You just spent a lot of money buying a dirt bike. You can afford the 20-minute walk-through that can save hours of frustration.

Conclusions on Avoiding Common Mistakes When Buying a Dirt Bike

Seiji Ishii on a 2023 Honda XR150L
The author on a Honda XR150L, an affordable dual sport bike that might be all a beginner needs; (photo/American Honda Motor Co.)

As you might have noticed, these five common mistakes when buying a dirt bike can be based on ego. We can all have visions of ourselves in action. And often we overestimate our skills and fitness or think we will rise to the level of the bike quickly.

Riding a dirt bike is complicated. Each hand and foot has multiple things to do. You are managing high acceleration, deceleration, and lateral forces. And the entire time, the terrain is doing its best to buck you off.
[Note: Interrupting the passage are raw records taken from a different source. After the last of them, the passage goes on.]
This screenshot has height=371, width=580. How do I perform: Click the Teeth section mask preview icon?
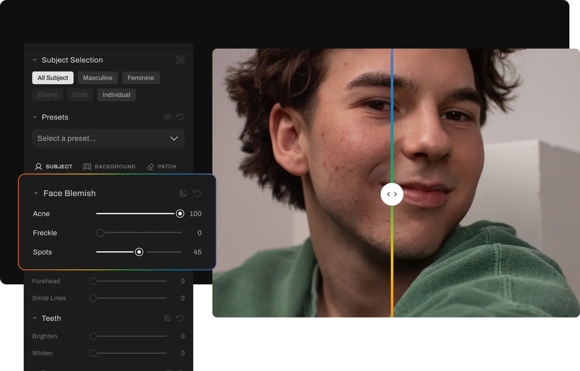coord(167,318)
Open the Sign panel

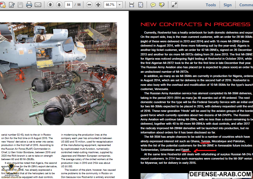(x=227, y=5)
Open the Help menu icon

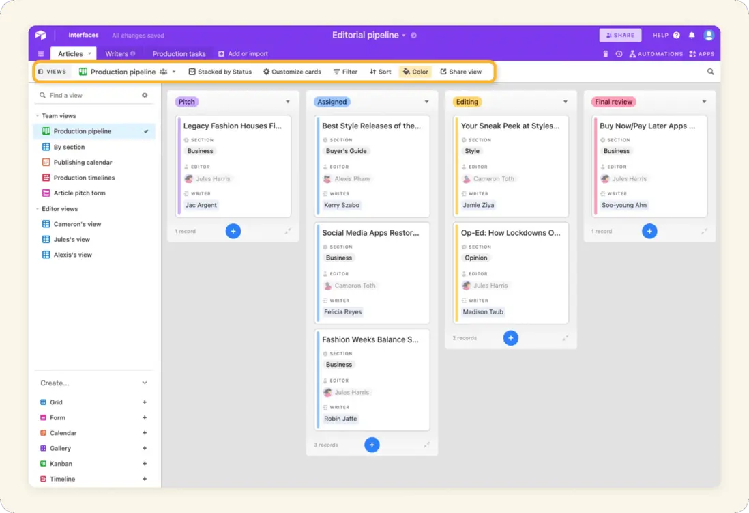tap(676, 35)
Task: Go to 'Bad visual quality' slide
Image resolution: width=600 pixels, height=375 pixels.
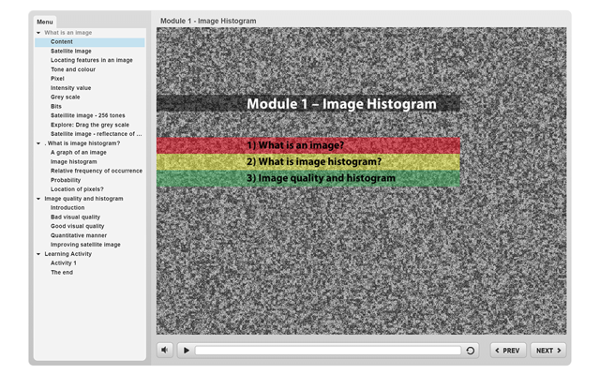Action: tap(75, 217)
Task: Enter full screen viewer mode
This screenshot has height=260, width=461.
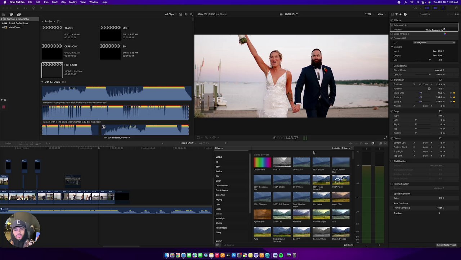Action: pos(385,138)
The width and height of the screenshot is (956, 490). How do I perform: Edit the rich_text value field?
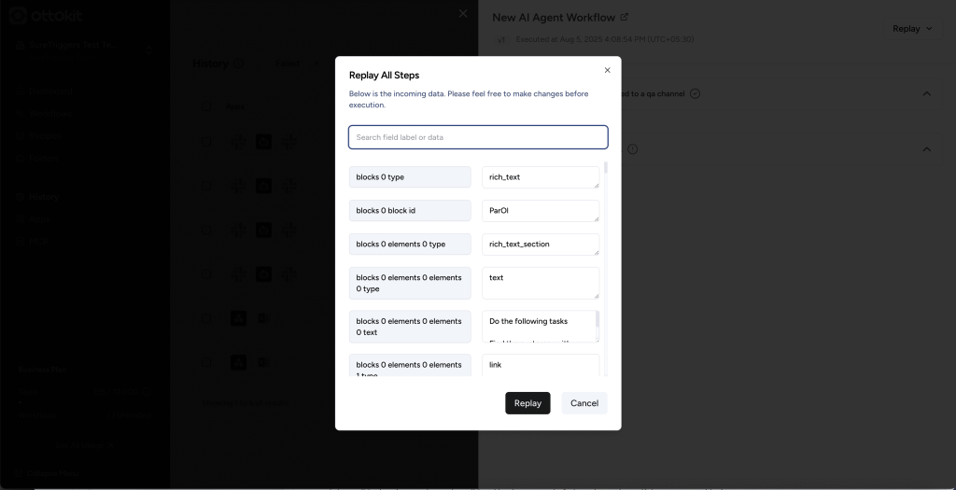tap(538, 177)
So, do yourself a favor when buying a dirt bike and choose one that matches your current reality. Buying a motorcycle based on ego can immensely reduce enjoyment and potentially be more dangerous.

Dirt biking is already risky. Please don’t add to it by buying too much bike, modifying it to be so, or not knowing how to adjust the bike to optimize the incredible engineering it already possesses.

You can always upgrade later instead of suffering the consequences of a bad purchase. Don’t let an ego-driven choice take away from your enjoyment of a wonderful and exhilarating outdoor activity.